▸ Task goal
Format the lines below as a numbered list, omitting any blank lines.

(Items listed in a dataset)
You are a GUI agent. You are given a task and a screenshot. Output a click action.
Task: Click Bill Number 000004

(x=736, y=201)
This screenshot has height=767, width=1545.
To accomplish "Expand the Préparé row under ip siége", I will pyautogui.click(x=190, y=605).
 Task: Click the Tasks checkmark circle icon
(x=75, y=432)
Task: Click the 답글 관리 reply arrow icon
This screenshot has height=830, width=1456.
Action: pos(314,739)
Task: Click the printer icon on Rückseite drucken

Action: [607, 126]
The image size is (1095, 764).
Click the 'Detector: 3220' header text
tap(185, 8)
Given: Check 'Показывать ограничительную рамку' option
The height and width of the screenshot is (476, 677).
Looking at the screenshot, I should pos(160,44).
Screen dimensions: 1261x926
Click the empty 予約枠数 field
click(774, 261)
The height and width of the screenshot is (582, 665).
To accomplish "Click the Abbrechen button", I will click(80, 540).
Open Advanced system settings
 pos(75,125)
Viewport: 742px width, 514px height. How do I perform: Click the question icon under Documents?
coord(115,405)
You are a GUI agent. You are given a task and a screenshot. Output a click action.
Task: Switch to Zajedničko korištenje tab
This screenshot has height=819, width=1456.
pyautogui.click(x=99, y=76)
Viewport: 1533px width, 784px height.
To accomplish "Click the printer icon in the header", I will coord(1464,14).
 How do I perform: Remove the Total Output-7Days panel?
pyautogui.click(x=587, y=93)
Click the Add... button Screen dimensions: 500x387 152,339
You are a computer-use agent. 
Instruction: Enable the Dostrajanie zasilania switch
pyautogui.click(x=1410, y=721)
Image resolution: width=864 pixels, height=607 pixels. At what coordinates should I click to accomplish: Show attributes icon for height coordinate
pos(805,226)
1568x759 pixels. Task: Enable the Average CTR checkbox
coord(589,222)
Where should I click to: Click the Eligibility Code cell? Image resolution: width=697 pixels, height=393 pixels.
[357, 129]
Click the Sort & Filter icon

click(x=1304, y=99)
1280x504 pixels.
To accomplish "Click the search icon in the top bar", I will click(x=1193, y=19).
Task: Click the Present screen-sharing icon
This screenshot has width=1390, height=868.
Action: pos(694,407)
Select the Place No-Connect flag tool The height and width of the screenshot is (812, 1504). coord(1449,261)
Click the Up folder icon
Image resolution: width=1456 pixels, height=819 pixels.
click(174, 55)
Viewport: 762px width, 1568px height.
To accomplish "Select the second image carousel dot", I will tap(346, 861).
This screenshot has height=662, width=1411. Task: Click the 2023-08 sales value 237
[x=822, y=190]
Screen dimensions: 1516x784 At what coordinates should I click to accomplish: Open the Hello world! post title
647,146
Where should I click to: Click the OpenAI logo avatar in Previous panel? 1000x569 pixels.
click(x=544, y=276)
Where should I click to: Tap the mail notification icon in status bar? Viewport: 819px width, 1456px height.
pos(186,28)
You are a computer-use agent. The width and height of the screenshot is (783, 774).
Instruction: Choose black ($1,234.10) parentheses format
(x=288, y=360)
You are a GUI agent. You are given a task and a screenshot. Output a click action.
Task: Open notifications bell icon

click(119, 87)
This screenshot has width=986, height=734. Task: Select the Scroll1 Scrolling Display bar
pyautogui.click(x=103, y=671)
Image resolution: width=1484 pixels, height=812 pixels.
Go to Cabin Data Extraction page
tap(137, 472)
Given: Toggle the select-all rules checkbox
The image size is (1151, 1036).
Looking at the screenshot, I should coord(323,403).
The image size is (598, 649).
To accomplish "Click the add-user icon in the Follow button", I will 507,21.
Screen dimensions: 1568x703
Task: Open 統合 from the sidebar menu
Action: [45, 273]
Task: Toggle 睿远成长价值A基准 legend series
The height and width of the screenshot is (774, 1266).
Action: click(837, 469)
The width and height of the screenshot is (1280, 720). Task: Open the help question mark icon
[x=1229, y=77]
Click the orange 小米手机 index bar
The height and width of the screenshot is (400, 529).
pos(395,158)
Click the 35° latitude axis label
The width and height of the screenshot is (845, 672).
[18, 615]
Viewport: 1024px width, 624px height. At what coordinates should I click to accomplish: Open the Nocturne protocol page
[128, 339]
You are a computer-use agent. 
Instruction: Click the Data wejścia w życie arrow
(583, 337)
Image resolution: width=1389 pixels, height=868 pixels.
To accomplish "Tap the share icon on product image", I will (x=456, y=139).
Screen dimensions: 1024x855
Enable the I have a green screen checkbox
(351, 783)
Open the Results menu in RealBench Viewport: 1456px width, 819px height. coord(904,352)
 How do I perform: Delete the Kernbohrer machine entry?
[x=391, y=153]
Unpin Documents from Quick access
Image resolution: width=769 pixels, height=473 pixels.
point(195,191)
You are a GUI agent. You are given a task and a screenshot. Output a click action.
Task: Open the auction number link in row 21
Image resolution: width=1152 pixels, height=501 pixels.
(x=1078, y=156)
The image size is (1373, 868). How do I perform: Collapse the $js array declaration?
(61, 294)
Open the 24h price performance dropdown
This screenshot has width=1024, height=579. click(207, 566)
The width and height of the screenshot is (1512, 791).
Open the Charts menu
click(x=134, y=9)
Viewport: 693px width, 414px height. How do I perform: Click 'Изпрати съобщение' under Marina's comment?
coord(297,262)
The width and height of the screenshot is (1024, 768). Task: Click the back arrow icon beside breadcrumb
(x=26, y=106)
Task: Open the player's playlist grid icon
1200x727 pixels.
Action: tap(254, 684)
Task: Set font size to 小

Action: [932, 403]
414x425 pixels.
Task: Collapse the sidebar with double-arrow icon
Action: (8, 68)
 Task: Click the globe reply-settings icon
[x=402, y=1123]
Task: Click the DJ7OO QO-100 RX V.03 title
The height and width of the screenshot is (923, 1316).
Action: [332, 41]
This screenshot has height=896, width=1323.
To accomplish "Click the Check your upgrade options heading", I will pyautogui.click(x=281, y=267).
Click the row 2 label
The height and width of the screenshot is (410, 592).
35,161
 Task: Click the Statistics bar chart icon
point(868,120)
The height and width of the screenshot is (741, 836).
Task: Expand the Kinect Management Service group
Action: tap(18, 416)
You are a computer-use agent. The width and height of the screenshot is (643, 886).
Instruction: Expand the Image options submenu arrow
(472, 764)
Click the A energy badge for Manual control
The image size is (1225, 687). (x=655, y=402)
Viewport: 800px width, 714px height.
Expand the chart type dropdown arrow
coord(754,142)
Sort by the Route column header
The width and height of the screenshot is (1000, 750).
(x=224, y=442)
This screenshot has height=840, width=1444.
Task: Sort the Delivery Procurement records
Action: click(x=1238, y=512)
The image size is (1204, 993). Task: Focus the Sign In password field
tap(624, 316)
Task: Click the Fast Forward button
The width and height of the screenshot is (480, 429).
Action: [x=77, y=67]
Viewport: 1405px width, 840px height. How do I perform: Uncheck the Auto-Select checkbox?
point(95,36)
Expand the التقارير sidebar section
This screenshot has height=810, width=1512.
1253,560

▸ Exercise result
1. You are a GUI agent. You are given a task and a screenshot. Output a click action.
2. Task: Click Bill Number 000004
3. (x=736, y=201)
4. This screenshot has height=767, width=1545.
5. To accomplish "Expand the Préparé row under ip siége", I will pyautogui.click(x=190, y=605).
6.  Task: Click the Tasks checkmark circle icon
7. (x=75, y=432)
8. Task: Click the 답글 관리 reply arrow icon
9. This screenshot has height=830, width=1456.
10. Action: pos(314,739)
11. Task: Click the printer icon on Rückseite drucken
12. Action: [607, 126]
13. The image size is (1095, 764).
14. Click the 'Detector: 3220' header text
15. tap(185, 8)
16. Given: Check 'Показывать ограничительную рамку' option
17. The height and width of the screenshot is (476, 677).
18. Looking at the screenshot, I should pos(160,44).
19. Screen dimensions: 1261x926
20. Click the empty 予約枠数 field
21. click(774, 261)
22. The height and width of the screenshot is (582, 665).
23. To accomplish "Click the Abbrechen button", I will click(80, 540).
24. Open Advanced system settings
25.  pos(75,125)
26. Viewport: 742px width, 514px height. How do I perform: Click the question icon under Documents?
27. coord(115,405)
28. You are a GUI agent. You are given a task and a screenshot. Output a click action.
29. Task: Switch to Zajedničko korištenje tab
30. This screenshot has height=819, width=1456.
31. pyautogui.click(x=99, y=76)
32. Viewport: 1533px width, 784px height.
33. To accomplish "Click the printer icon in the header", I will coord(1464,14).
34.  How do I perform: Remove the Total Output-7Days panel?
35. pyautogui.click(x=587, y=93)
36. Click the Add... button Screen dimensions: 500x387 152,339
37. You are a computer-use agent. 
38. Instruction: Enable the Dostrajanie zasilania switch
39. pyautogui.click(x=1410, y=721)
40. Image resolution: width=864 pixels, height=607 pixels. At what coordinates should I click to accomplish: Show attributes icon for height coordinate
41. pos(805,226)
42. 1568x759 pixels. Task: Enable the Average CTR checkbox
43. coord(589,222)
44. Where should I click to: Click the Eligibility Code cell? Image resolution: width=697 pixels, height=393 pixels.
45. [357, 129]
46. Click the Sort & Filter icon
47. click(x=1304, y=99)
48. 1280x504 pixels.
49. To accomplish "Click the search icon in the top bar", I will click(x=1193, y=19).
50. Task: Click the Present screen-sharing icon
51. This screenshot has width=1390, height=868.
52. Action: pos(694,407)
53. Select the Place No-Connect flag tool The height and width of the screenshot is (812, 1504). coord(1449,261)
54. Click the Up folder icon
55. Image resolution: width=1456 pixels, height=819 pixels.
56. click(174, 55)
57. Viewport: 762px width, 1568px height.
58. To accomplish "Select the second image carousel dot", I will tap(346, 861).
59. This screenshot has height=662, width=1411. Task: Click the 2023-08 sales value 237
60. [x=822, y=190]
61. Screen dimensions: 1516x784 At what coordinates should I click to accomplish: Open the Hello world! post title
62. 647,146
63. Where should I click to: Click the OpenAI logo avatar in Previous panel? 1000x569 pixels.
64. click(x=544, y=276)
65. Where should I click to: Tap the mail notification icon in status bar? Viewport: 819px width, 1456px height.
66. pos(186,28)
67. You are a computer-use agent. The width and height of the screenshot is (783, 774).
68. Instruction: Choose black ($1,234.10) parentheses format
69. (x=288, y=360)
70. You are a GUI agent. You are given a task and a screenshot. Output a click action.
71. Task: Open notifications bell icon
72. click(119, 87)
73. This screenshot has width=986, height=734. Task: Select the Scroll1 Scrolling Display bar
74. pyautogui.click(x=103, y=671)
75. Image resolution: width=1484 pixels, height=812 pixels.
76. Go to Cabin Data Extraction page
77. tap(137, 472)
78. Given: Toggle the select-all rules checkbox
79. The image size is (1151, 1036).
80. Looking at the screenshot, I should coord(323,403).
81. The image size is (598, 649).
82. To accomplish "Click the add-user icon in the Follow button", I will 507,21.
83. Screen dimensions: 1568x703
84. Task: Open 統合 from the sidebar menu
85. Action: [45, 273]
86. Task: Toggle 睿远成长价值A基准 legend series
87. The height and width of the screenshot is (774, 1266).
88. Action: click(837, 469)
89. The width and height of the screenshot is (1280, 720). Task: Open the help question mark icon
90. [x=1229, y=77]
91. Click the orange 小米手机 index bar
92. The height and width of the screenshot is (400, 529).
93. pos(395,158)
94. Click the 35° latitude axis label
95. The width and height of the screenshot is (845, 672).
96. [18, 615]
97. Viewport: 1024px width, 624px height. At what coordinates should I click to accomplish: Open the Nocturne protocol page
98. [128, 339]
99. You are a computer-use agent. 
100. Instruction: Click the Data wejścia w życie arrow
101. (583, 337)
102. Image resolution: width=1389 pixels, height=868 pixels.
103. To accomplish "Tap the share icon on product image", I will (x=456, y=139).
104. Screen dimensions: 1024x855
105. Enable the I have a green screen checkbox
106. (351, 783)
107. Open the Results menu in RealBench Viewport: 1456px width, 819px height. coord(904,352)
108.  How do I perform: Delete the Kernbohrer machine entry?
109. [x=391, y=153]
110. Unpin Documents from Quick access
111. Image resolution: width=769 pixels, height=473 pixels.
112. point(195,191)
113. You are a GUI agent. You are given a task and a screenshot. Output a click action.
114. Task: Open the auction number link in row 21
115. Image resolution: width=1152 pixels, height=501 pixels.
116. (x=1078, y=156)
117. The image size is (1373, 868). How do I perform: Collapse the $js array declaration?
118. (61, 294)
119. Open the 24h price performance dropdown
120. This screenshot has width=1024, height=579. click(207, 566)
121. The width and height of the screenshot is (1512, 791).
122. Open the Charts menu
123. click(x=134, y=9)
124. Viewport: 693px width, 414px height. How do I perform: Click 'Изпрати съобщение' under Marina's comment?
125. coord(297,262)
126. The width and height of the screenshot is (1024, 768). Task: Click the back arrow icon beside breadcrumb
127. (x=26, y=106)
128. Task: Open the player's playlist grid icon
129. 1200x727 pixels.
130. Action: tap(254, 684)
131. Task: Set font size to 小
132. Action: [932, 403]
133. 414x425 pixels.
134. Task: Collapse the sidebar with double-arrow icon
135. Action: (8, 68)
136.  Task: Click the globe reply-settings icon
137. [x=402, y=1123]
138. Task: Click the DJ7OO QO-100 RX V.03 title
139. The height and width of the screenshot is (923, 1316).
140. Action: [332, 41]
141. This screenshot has height=896, width=1323.
142. To accomplish "Click the Check your upgrade options heading", I will pyautogui.click(x=281, y=267).
143. Click the row 2 label
144. The height and width of the screenshot is (410, 592).
145. 35,161
146.  Task: Click the Statistics bar chart icon
147. point(868,120)
148. The height and width of the screenshot is (741, 836).
149. Task: Expand the Kinect Management Service group
150. Action: tap(18, 416)
151. You are a computer-use agent. The width and height of the screenshot is (643, 886).
152. Instruction: Expand the Image options submenu arrow
153. (472, 764)
154. Click the A energy badge for Manual control
155. The image size is (1225, 687). (x=655, y=402)
156. Viewport: 800px width, 714px height.
157. Expand the chart type dropdown arrow
158. coord(754,142)
159. Sort by the Route column header
160. The width and height of the screenshot is (1000, 750).
161. (x=224, y=442)
162. This screenshot has height=840, width=1444.
163. Task: Sort the Delivery Procurement records
164. Action: click(x=1238, y=512)
165. The image size is (1204, 993). Task: Focus the Sign In password field
166. tap(624, 316)
167. Task: Click the Fast Forward button
168. The width and height of the screenshot is (480, 429).
169. Action: [x=77, y=67]
170. Viewport: 1405px width, 840px height. How do I perform: Uncheck the Auto-Select checkbox?
171. point(95,36)
172. Expand the التقارير sidebar section
173. This screenshot has height=810, width=1512.
174. 1253,560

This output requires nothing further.